* _Dataset content_

-=-=-=-=-

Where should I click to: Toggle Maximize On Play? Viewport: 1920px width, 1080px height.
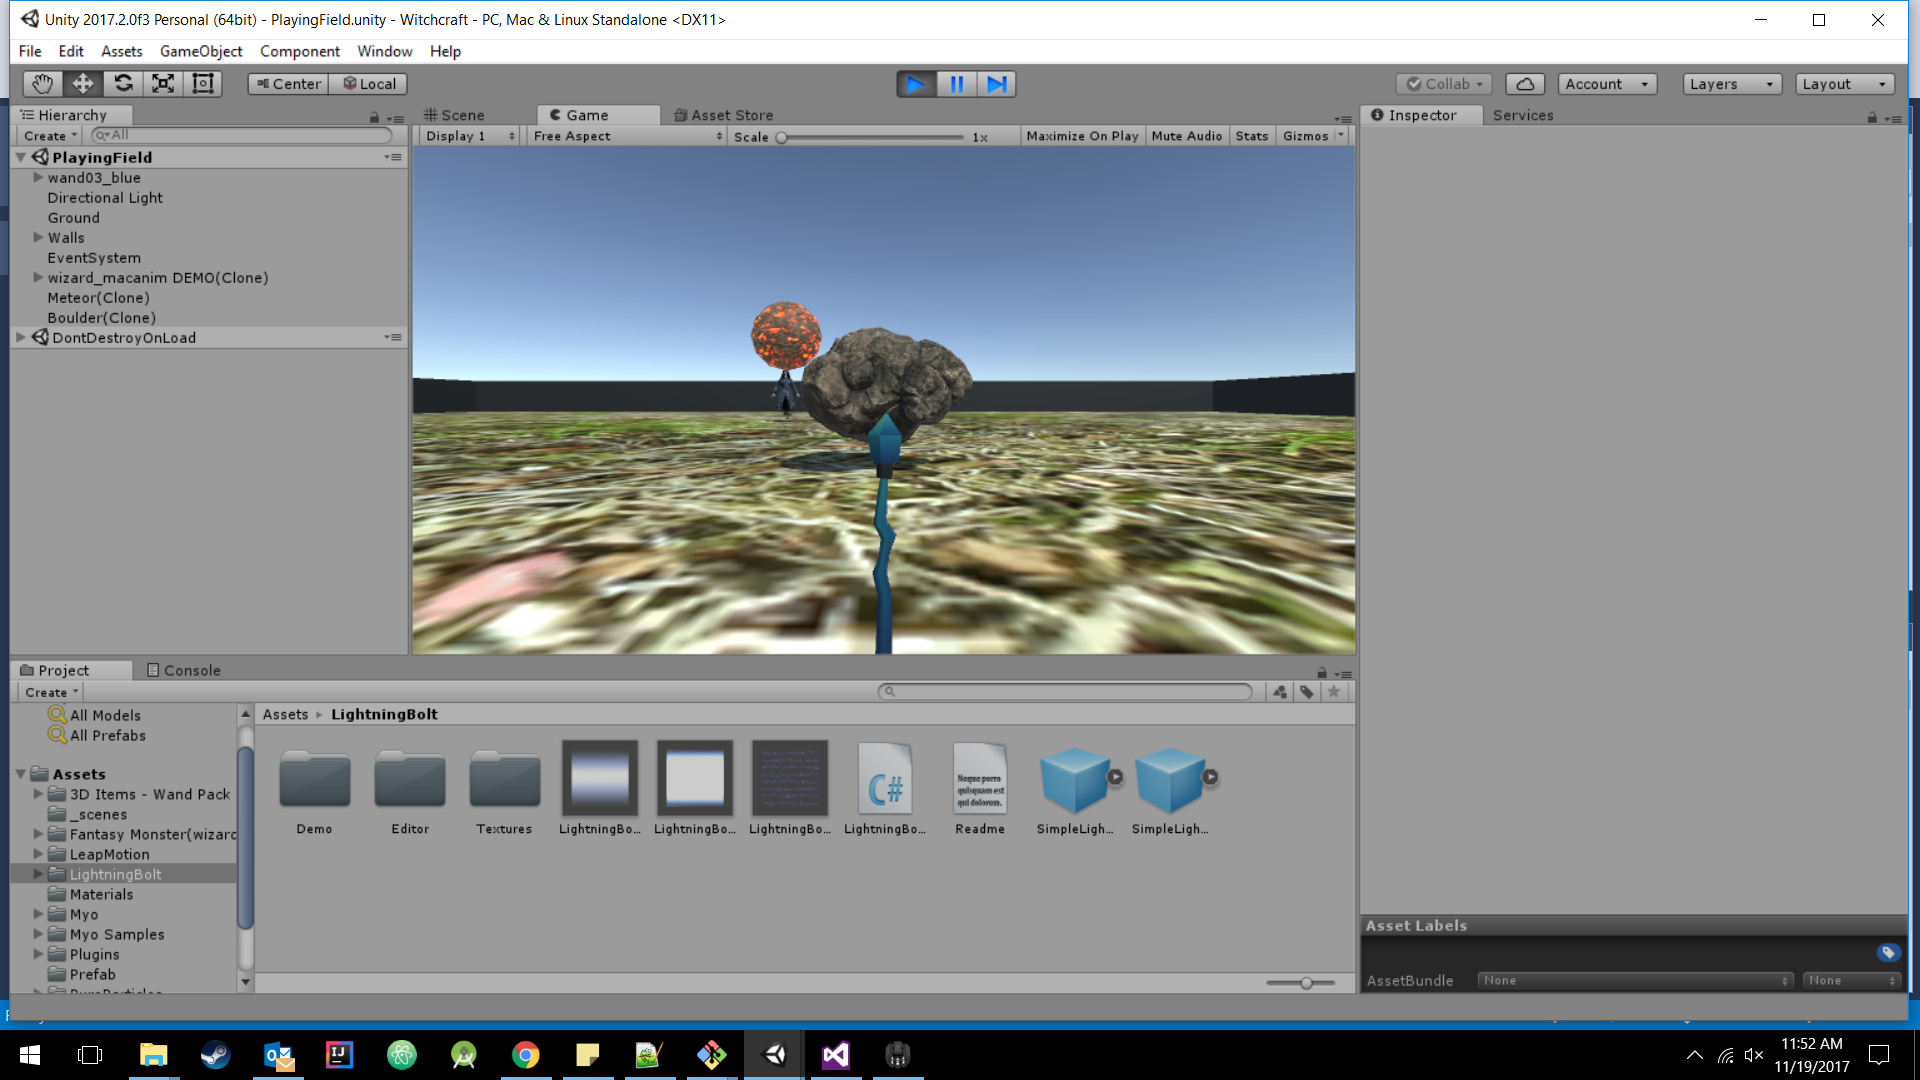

-=-=-=-=-

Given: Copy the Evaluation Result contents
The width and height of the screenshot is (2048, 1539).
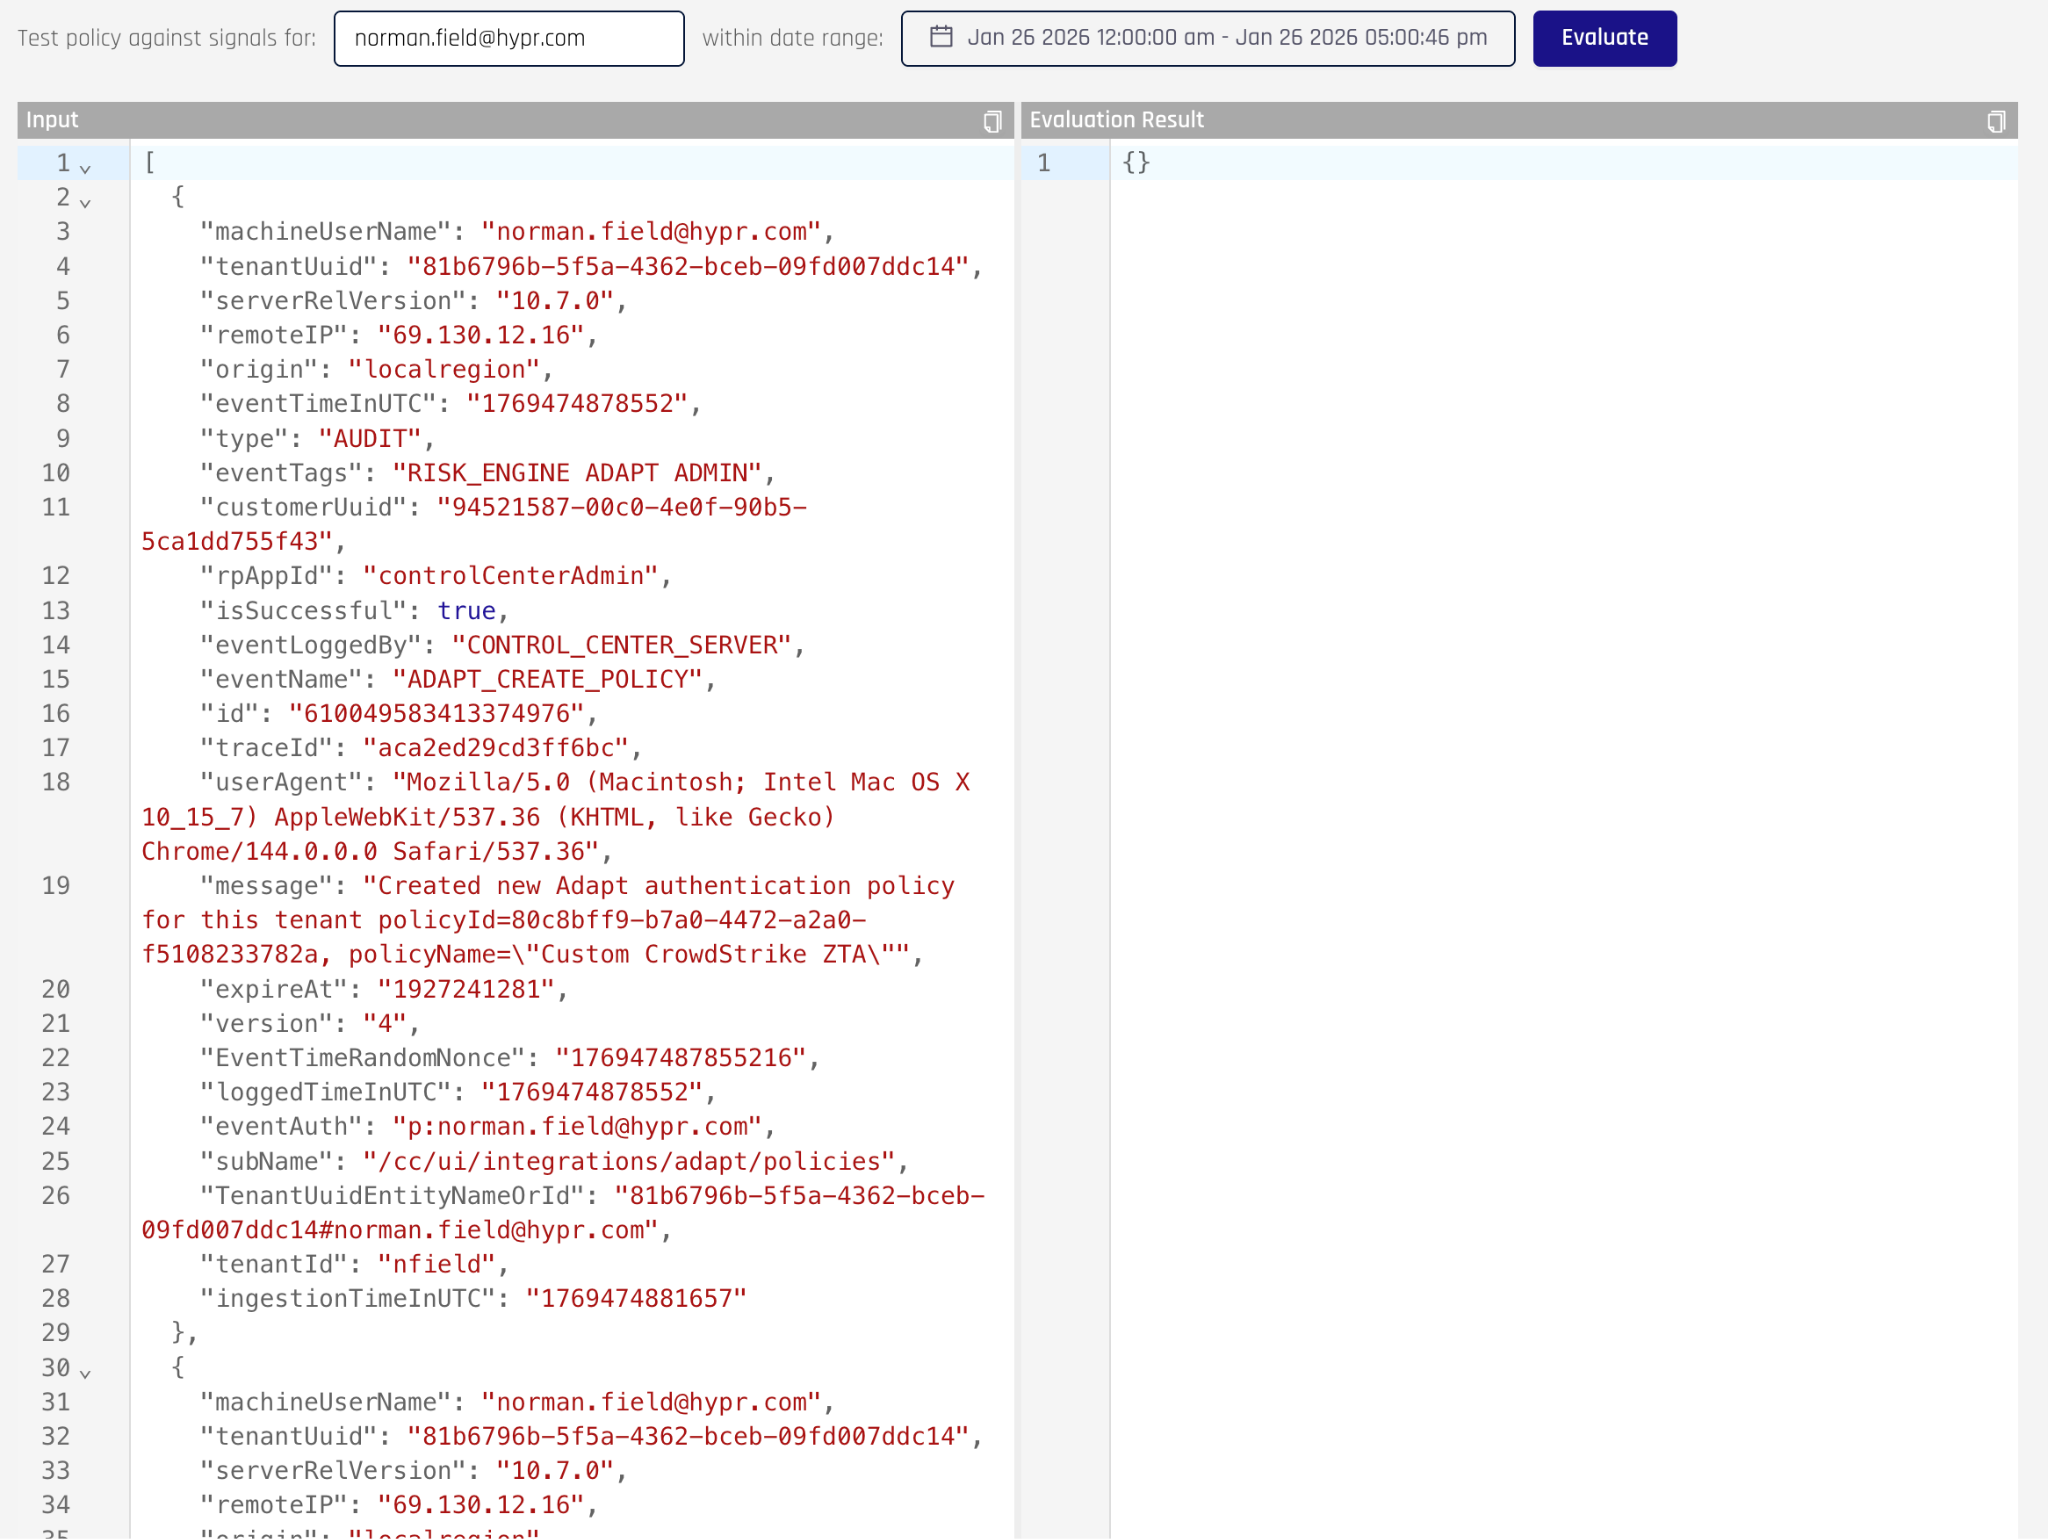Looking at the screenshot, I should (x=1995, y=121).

-=-=-=-=-

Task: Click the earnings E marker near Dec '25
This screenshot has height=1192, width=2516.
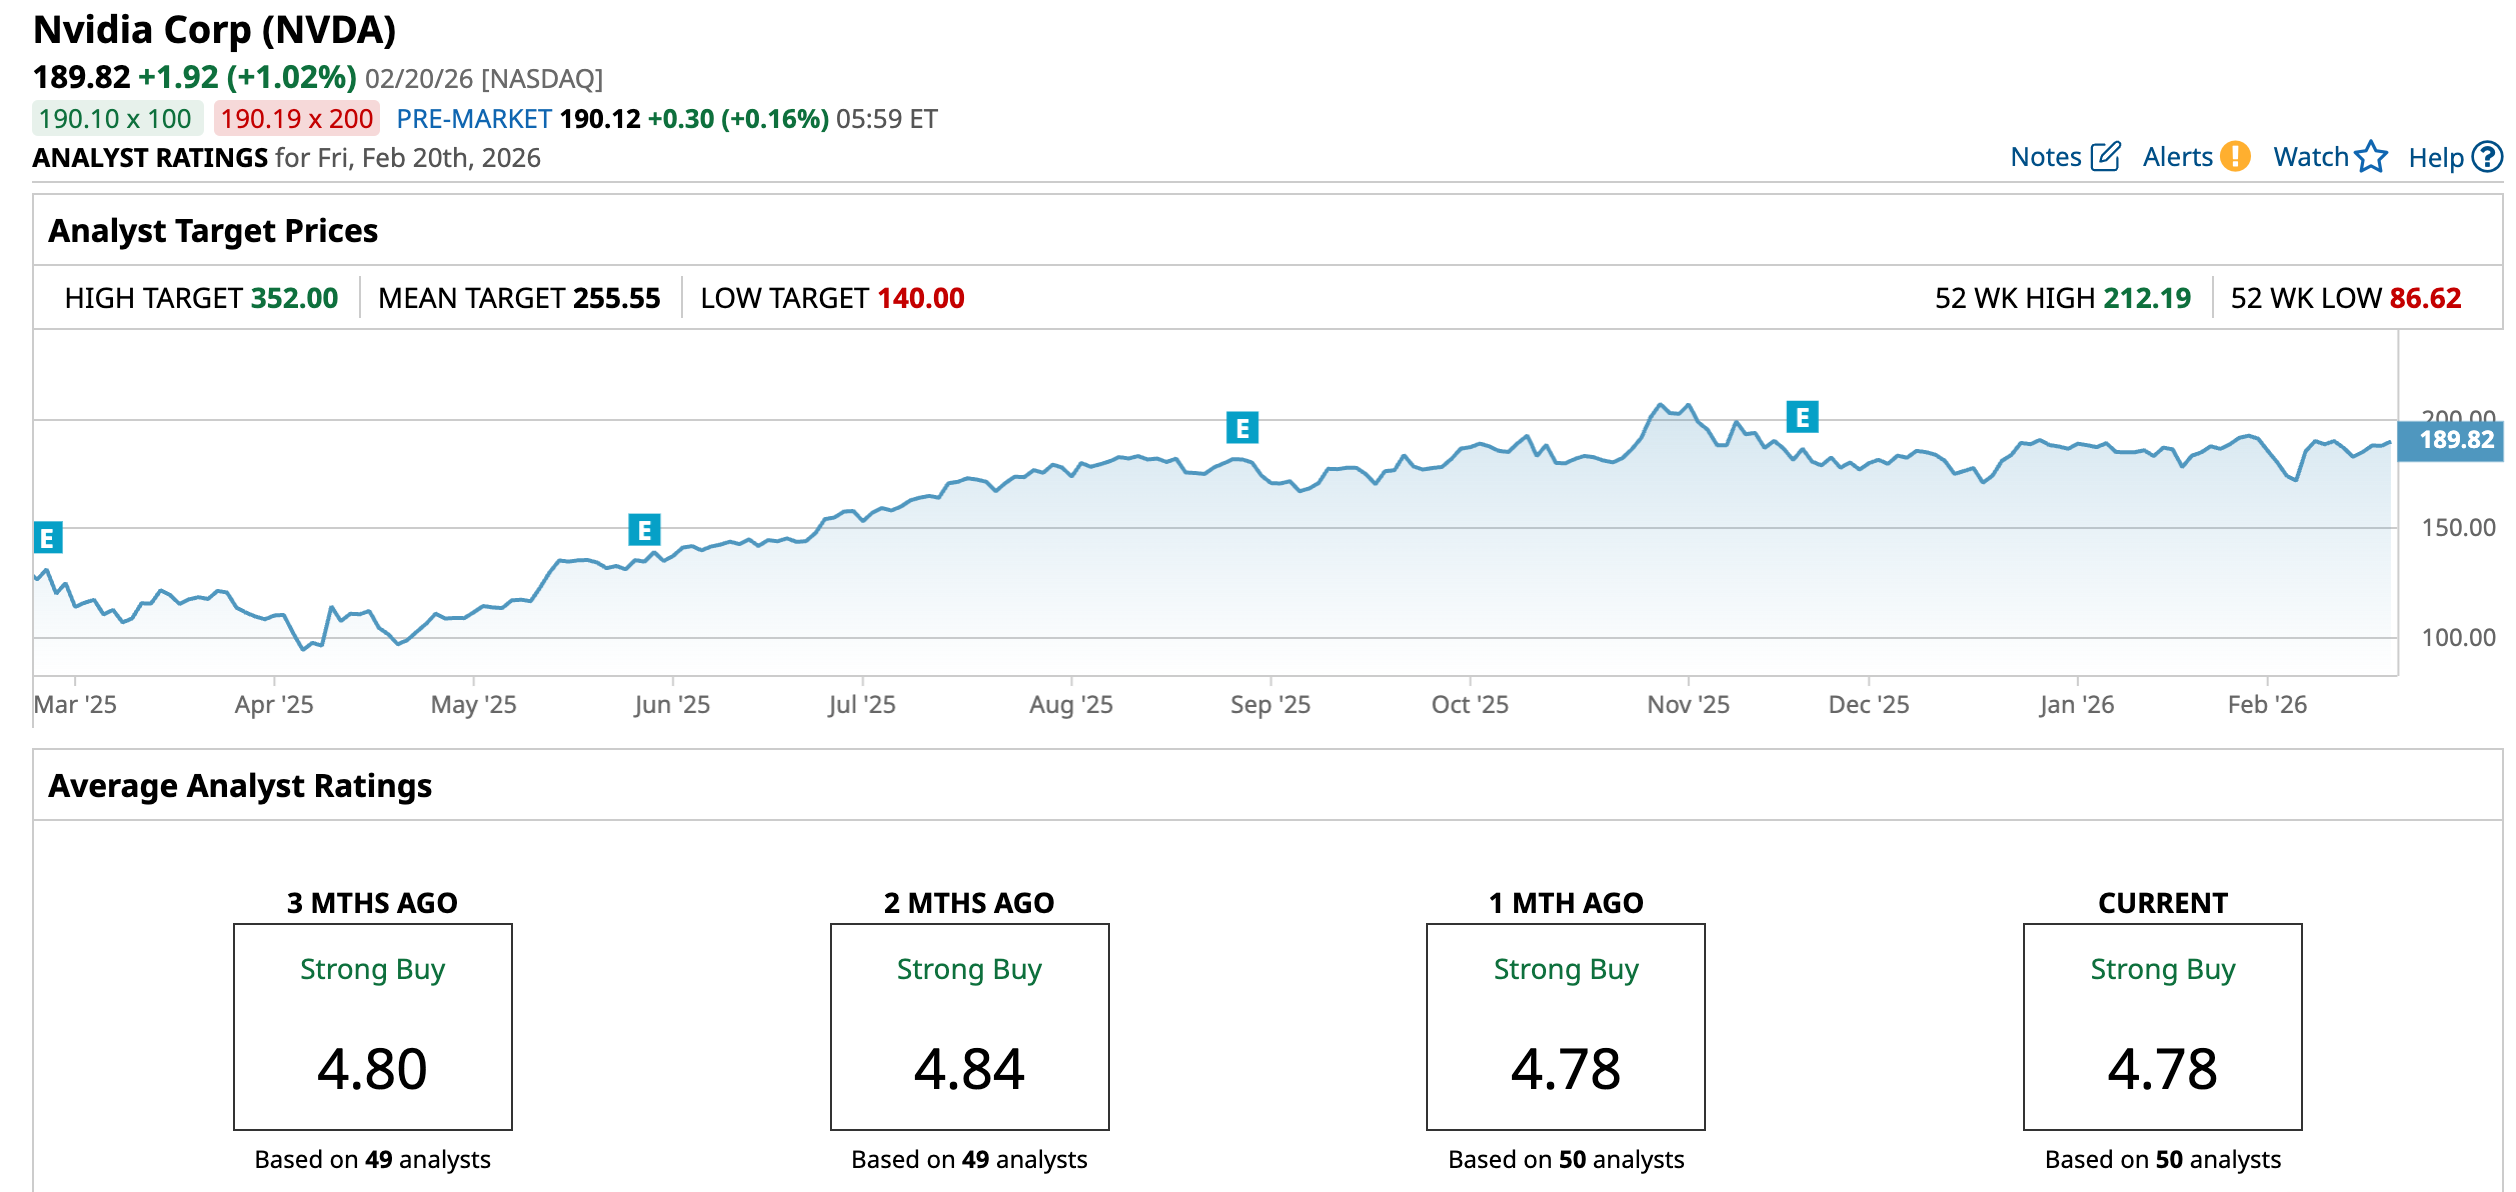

-=-=-=-=-

* _Assignment_
Copy out only the lines above from the one with "Task: Click the" to the one with "This screenshot has height=1192, width=2516.", inclusive, exactly as they stand.

* _Output for this exercise_
Task: Click the earnings E marker near Dec '25
This screenshot has height=1192, width=2516.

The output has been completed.